Organization: We take the organization of our paper and presentation of our contributions seriously as concerns, and appreciate the feedback. We would like to kindly request that the reviewer provide some more specific feedback on our organization and presentation. Re: our contributions, all of our key results are described in Section 1.1 (with corresponding formal statements as Theorems 1-4), and compared to prior work in Section 1.2.

Q1: Indeed, the k-heavy-tailed assumption applies to more situations than the uniform Lipschitz assumption, as a distribution can be kk-heavy-tailed but not \infty-heavy-tailed. However, there is a tradeoff in the gains achievable for finite kk. Our work is the first to obtain an algorithm that gives the best possible tradeoff up to logarithmic factors.

In practice, differentially private neural networks are trained with clipped gradients (see [ACG+16]), due to outliers which create undesirable tail behavior. For more problems in practice where the kk-heavy-tailed assumption is a more appropriate model than the uniform Lipschitz assumption, we refer the reviewer to the reference [WXDX20], which discusses how biomedicinal and financial research often use heavy-tailed modeling.
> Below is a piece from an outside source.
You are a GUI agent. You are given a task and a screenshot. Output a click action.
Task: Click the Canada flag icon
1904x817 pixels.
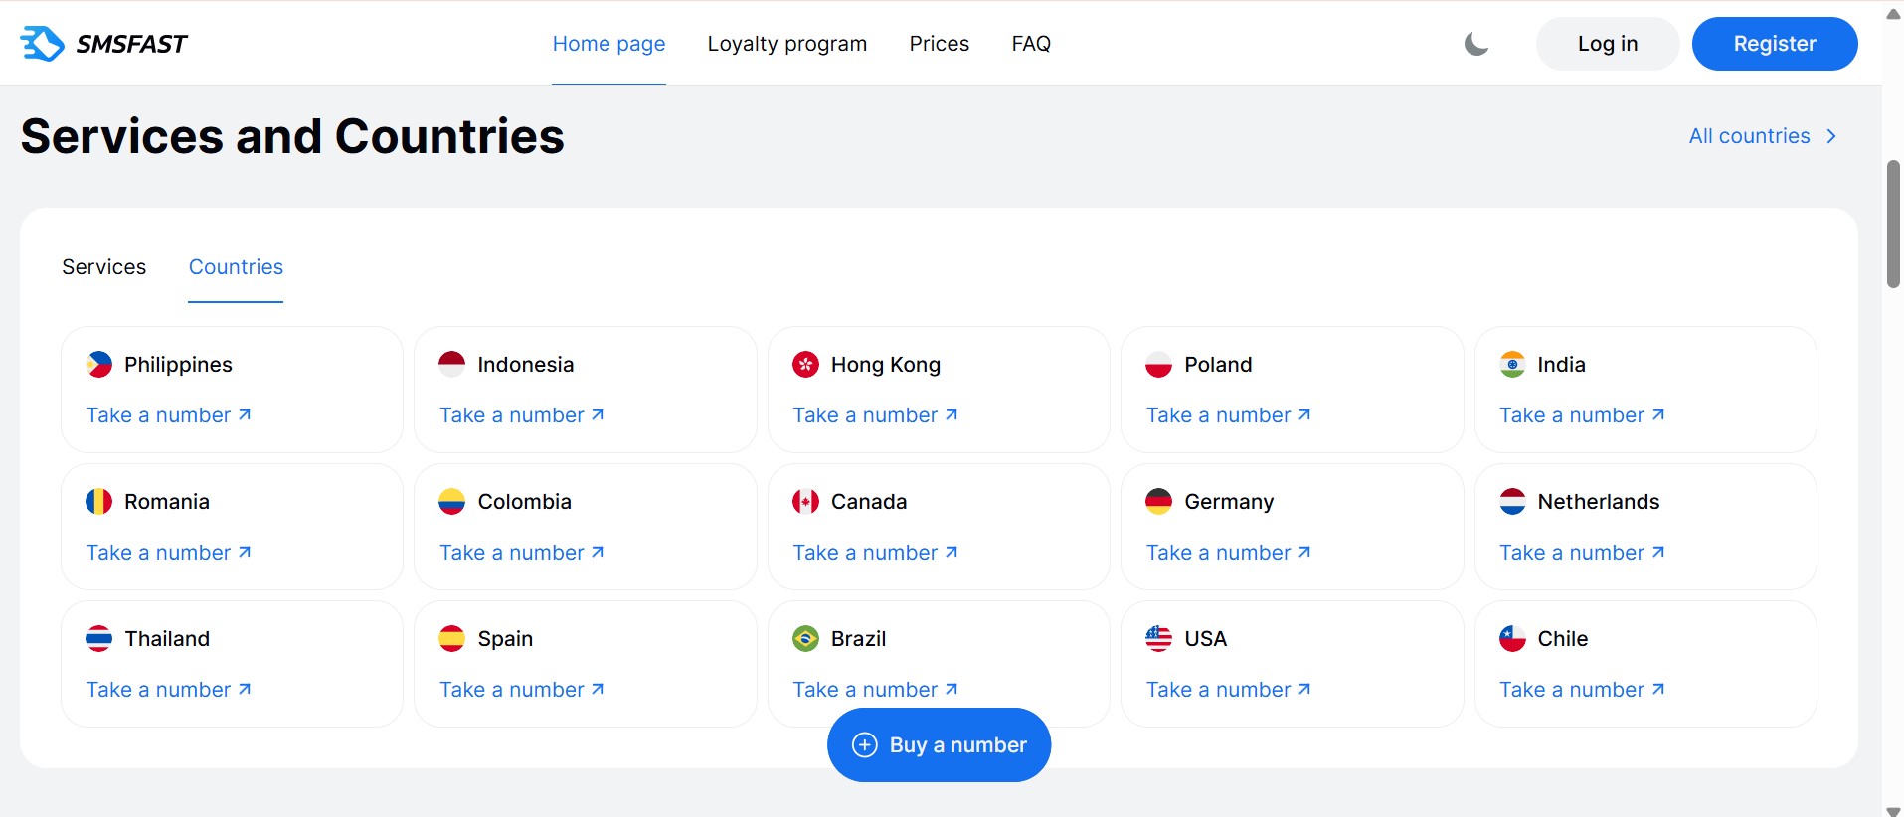(x=805, y=502)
More generally, power laws are heavy-tailed, and used to model many phenomena in the sciences. We will add additional discussion of this motivation; thank you for raising this point.

Regarding the relative strength of these assumptions, for k>kk’ > k, the kk’-heavy-tailed assumption is stronger than the kk-heavy-tailed assumption (with appropriate parameters), as a variable can have a finite kk-th moment but not a finite kk'-th moment. In this sense, as uniform Lipschitzness is an \infty-heavy-tailed assumption, it is the strongest.

Q2: We compared our bounds to existing work in Lines 57-61 of the submission, as well as more in depth in Section 1.3. The heavy-tailed DP-SCO problem is relatively new, and few theoretical guarantees are provided by the literature. The two most relevant works are of [KLL22] and [LR23]: the first requires stringent conditions (such as uniformly smooth loss functions) to guarantee optimality, whereas the former obtains sub-optimal rates that can be polynomially worse than ours. We close the gap left by these prior works, achieving the first near-optimal rate, as well as generalizations in many settings (smooth and/or GLM).

We were not sure if the reviewer meant how our Assumption 1 compared to previous definitions of the problem. Our problem statement is the same as in [LR23]. The problem definition is phrased slightly differently in [WXDX20, KLL22], using a (in our opinion, less natural) coordinatewise bound; we chose the definition consistent with more of the literature, e.g. previous works on private mean estimation [BD14], and uniform Lipschitz DP-SCO.

Q3: We believe all of our algorithms have complete analyses and proofs. For example, Theorem 1 is proven in Section 3 and Appendix A, with a fully specified algorithm description. We are happy to address your concerns, but we would like to again kindly request that the reviewer be specific about which missing convergence analyses they refer to.

We appreciate that you found our research solid and our descriptions comprehensive, providing a good foundation for the problem. We hope our response was clarifying, and that it elevates our contributions from your viewpoint. Thank you for your feedback again.

最终决定

This work studies differentially-private stochastic convex optimization (DP-SCO) under heavy-tailed (stochastic gradient) settings. Its main results are in closing the gap between upper and lower bounds for this problem. At the technical level the work puts forth some nonstandard ideas in this literature, such as using a population-localization approach (whereas it is far more typical to use empirical localization which is also simpler), and SVT as a privacy budget control under clipping. There were some concerns about the paper not containing a conclusions section or numerical experiments.

Overall, I think this paper makes enough contributions and merit to warrant publication at NeurIPS.